• [WHAT THE TASK REQUIRES]: Only lines with the string "accomplish" should be returned from the data below.

• [INPUT MATERIAL]:
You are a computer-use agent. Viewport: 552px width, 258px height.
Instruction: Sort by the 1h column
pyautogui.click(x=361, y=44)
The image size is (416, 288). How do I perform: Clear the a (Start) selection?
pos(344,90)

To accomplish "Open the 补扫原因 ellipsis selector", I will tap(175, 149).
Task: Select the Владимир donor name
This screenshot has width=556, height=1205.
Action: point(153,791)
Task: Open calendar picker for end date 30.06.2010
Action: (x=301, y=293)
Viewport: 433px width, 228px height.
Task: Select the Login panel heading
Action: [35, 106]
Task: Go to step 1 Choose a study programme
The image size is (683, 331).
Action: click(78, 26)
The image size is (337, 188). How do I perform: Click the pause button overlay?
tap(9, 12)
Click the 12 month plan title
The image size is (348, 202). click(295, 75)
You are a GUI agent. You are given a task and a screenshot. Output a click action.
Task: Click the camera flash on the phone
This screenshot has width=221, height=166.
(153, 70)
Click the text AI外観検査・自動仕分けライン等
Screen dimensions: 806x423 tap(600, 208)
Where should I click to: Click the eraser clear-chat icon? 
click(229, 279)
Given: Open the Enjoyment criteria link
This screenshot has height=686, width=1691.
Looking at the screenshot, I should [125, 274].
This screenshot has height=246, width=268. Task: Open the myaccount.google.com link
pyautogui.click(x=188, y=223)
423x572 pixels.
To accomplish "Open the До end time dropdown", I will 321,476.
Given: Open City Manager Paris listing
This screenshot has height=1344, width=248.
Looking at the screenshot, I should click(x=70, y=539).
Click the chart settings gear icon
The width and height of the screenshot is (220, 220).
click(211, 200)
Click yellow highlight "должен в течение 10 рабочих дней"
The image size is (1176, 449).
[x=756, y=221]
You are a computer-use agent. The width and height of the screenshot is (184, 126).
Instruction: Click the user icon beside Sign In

• [ANSWER SPACE]:
To accomplish "Open the 补扫原因 ellipsis selector", I will tap(175, 149).
To accomplish "Open the До end time dropdown", I will 321,476.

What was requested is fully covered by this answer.